**Problem**
Recast the listing below as a JSON list of strings with one string per line, leaving out blank lines. Begin at the line that contains "You are a GUI" and stop after the line that contains "coord(840,404)", and leave the pictures out of your answer.

**Records provided**
___

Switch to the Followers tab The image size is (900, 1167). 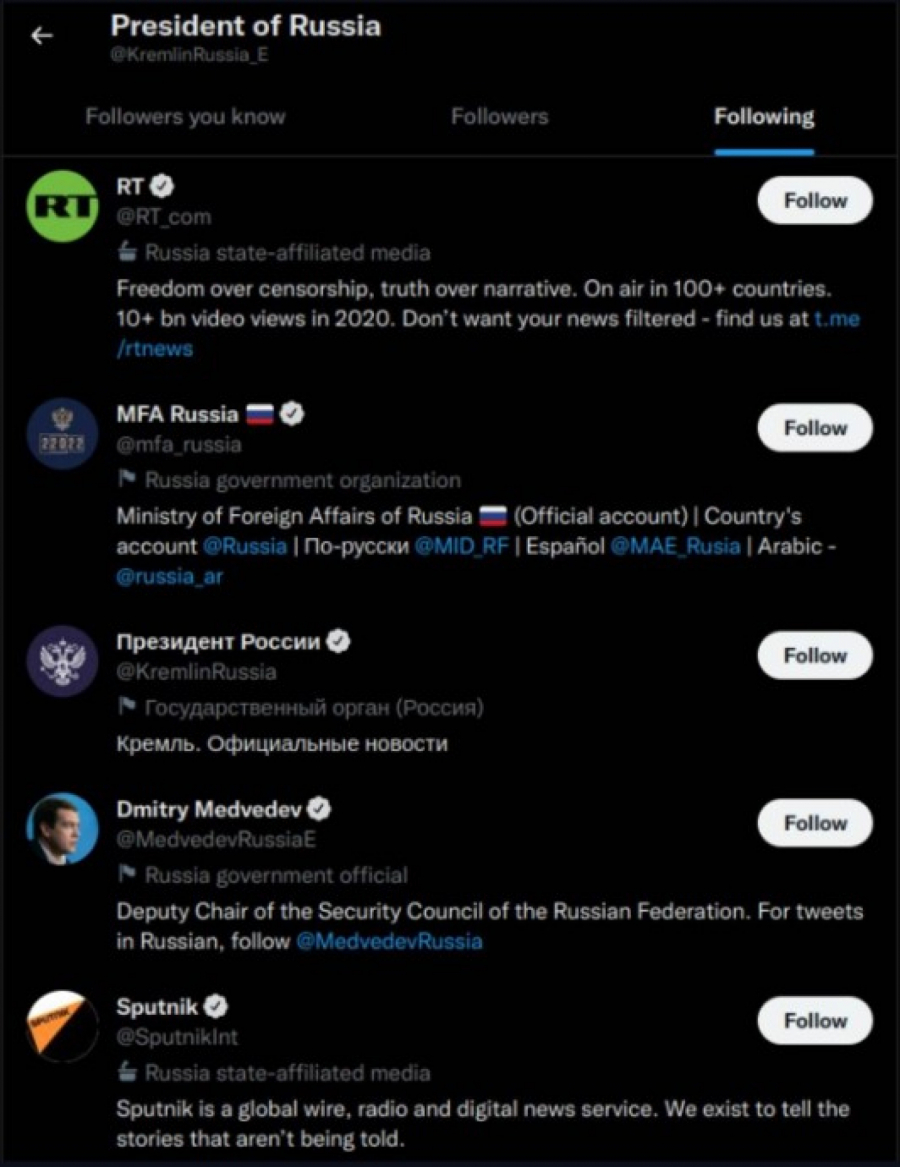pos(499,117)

___

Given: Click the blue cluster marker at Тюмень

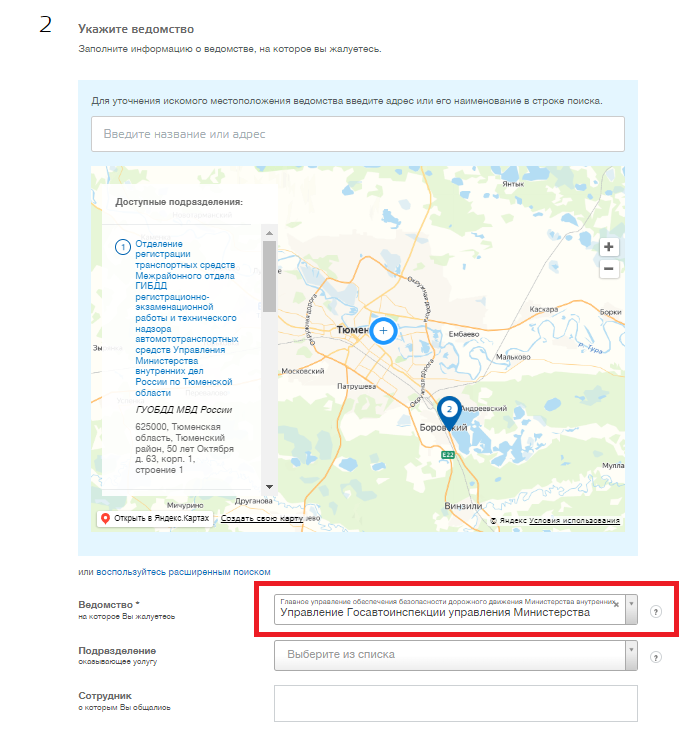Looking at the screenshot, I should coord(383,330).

___

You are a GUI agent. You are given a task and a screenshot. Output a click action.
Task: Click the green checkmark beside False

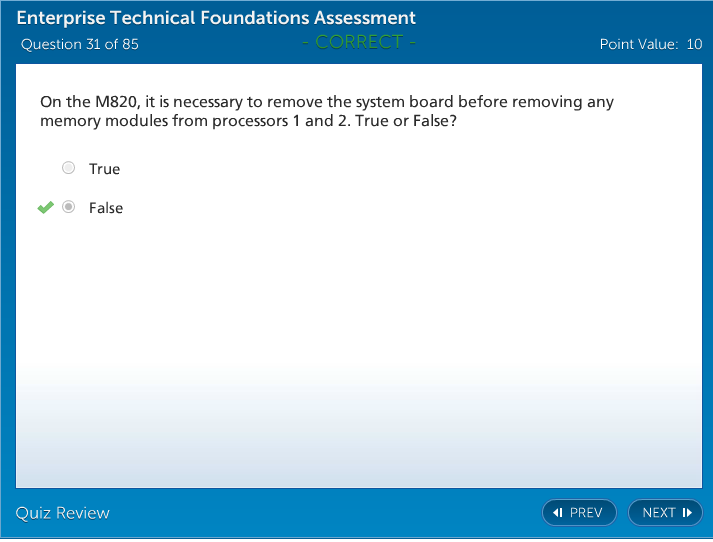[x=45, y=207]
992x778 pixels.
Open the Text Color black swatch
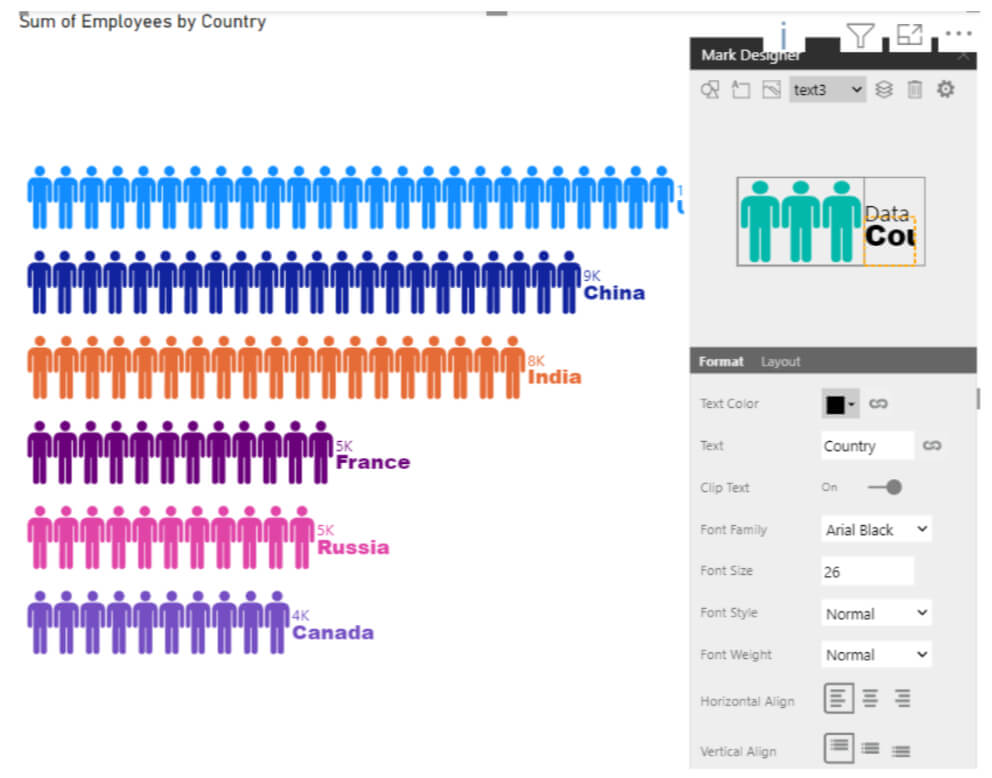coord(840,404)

___

**Expected output**
[
  "You are a GUI agent. You are given a task and a screenshot. Output a click action.",
  "Task: Click the green checkmark beside False",
  "[x=45, y=207]",
  "992x778 pixels.",
  "Open the Text Color black swatch",
  "coord(840,404)"
]